Following the Federal Reserve’s (Fed) announcement of the first interest rate cut of the year, global markets reacted differently. On September 18, both the Hong Kong and mainland Chinese stock markets closed lower, with the Hang Seng Index in Hong Kong dropping over 1%. In China, the three major stock indices all saw declines, with over 4300 individual stocks ending the day in the green.
On Wednesday, September 17, the Fed announced a 25 basis point cut in the federal funds rate to a range of 4.00% to 4.25%, marking the first rate cut since December 2024. However, this shift in monetary policy did not have the sustaining positive impact on the Chinese and Hong Kong markets as anticipated, instead triggering significant volatile fluctuations.
The Hong Kong stock market on the 18th displayed a typical “high open, low close” trend. The Hang Seng Index initially surged above the psychological barrier of 27,000 points on the favorable news of the Fed rate cut, reaching a new interim high since July 2021. However, the index quickly retreated and turned downward soon after.
By the closing bell, the Hang Seng Index stood at 26,544.85 points, down 363.54 points or 1.35%, with a total turnover of HK$413.14 billion for the day, significantly higher than the previous day. The Hang Seng China Enterprises Index fell by 1.46%, while the Hang Seng Technology Index dropped by 0.99%.
Leading technology stocks came under pressure, serving as the main drag on the indices. Tencent fell by 2.9%, Alibaba by 2%, JD.com by 1.8%, and Xiaomi by 1.7%. Additionally, XPeng Motors slumped by 4.2%, Geely by 4.8%. Kuaishou, NetEase, and Bilibili all saw declines ranging from 2.4% to 3%.
The A-share market also experienced dramatic volatility akin to a roller coaster ride. The Shanghai Composite Index continued its previous day’s rally initially, climbing by 0.6% and reaching a high of 3,899.96 points, coming close to the 4,000 mark and hitting a new high in a decade. However, in the afternoon, the market sentiment abruptly shifted, leading to a sharp decline, nearly dropping by 2% and almost breaking below the crucial support level of 3,800 points.
At the close, the Shanghai Composite Index was down by 1.15% to 3,831.66 points, the Shenzhen Component Index fell by 1.06%, and the ChiNext Index dropped by 1.64%. Over 4300 individual stocks ended in the red, with only around 700 rising, and the total turnover amounted to 31.67 trillion yuan, significantly higher than the previous trading day by over 760 billion yuan, reflecting the market’s intense volatility.

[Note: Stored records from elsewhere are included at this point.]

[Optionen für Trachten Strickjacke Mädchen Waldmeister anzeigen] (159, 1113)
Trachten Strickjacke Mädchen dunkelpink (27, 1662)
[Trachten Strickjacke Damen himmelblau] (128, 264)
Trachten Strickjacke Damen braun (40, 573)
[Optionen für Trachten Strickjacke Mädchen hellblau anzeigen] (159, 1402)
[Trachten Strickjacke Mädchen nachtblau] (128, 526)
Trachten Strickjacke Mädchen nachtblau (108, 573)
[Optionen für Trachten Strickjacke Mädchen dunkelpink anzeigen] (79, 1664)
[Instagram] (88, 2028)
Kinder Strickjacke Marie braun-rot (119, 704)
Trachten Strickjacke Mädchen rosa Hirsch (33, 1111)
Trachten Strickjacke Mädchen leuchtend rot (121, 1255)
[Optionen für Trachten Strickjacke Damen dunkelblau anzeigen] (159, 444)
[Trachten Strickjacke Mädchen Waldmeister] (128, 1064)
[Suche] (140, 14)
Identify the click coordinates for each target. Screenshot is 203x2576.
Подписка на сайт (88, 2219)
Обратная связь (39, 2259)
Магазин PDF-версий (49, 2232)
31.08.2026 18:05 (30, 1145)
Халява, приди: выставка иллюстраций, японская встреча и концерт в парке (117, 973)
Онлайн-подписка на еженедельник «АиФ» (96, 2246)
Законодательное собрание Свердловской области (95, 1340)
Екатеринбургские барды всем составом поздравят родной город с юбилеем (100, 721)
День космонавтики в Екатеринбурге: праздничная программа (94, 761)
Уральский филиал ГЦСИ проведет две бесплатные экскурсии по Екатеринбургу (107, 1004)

In terms of sector performance, the major financial sector showed weakness throughout the day, exerting a significant drag on the market. Traditional financial stocks such as banks, securities, and insurance all recorded notable declines, failing to benefit from the rate cut expectations.
After the Fed’s interest rate cut, the non-ferrous metal sector saw a collective sharp decline, leading the declines across various sectors. Stocks of leading non-ferrous metal companies like Jiangxi Copper, Minmetals Corporation, and Yunnan Copper plunged by over 5%, indicating market concerns about the global economic outlook.
Zhang Xiaorong, Director of the Institute of DeepTech Studies, attributed the sharp market decline to a combination of three factors: weakening of financial heavyweight stocks leading to widespread capital outflow, a technical pullback following the favorable Fed rate cut, and profit-taking pressure being released at crucial levels in the market.
Regarding the long-term impact of the Fed rate cut on Chinese assets, Yang Delong, Chief Economist of Foresea Open Source Fund, told the Daily Economic News that the Fed’s rate cut may trigger a new round of global major central bank easing cycles. While China’s benchmark interest rates are relatively low currently, there still exists some policy space for relaxation under the goal of stabilizing growth.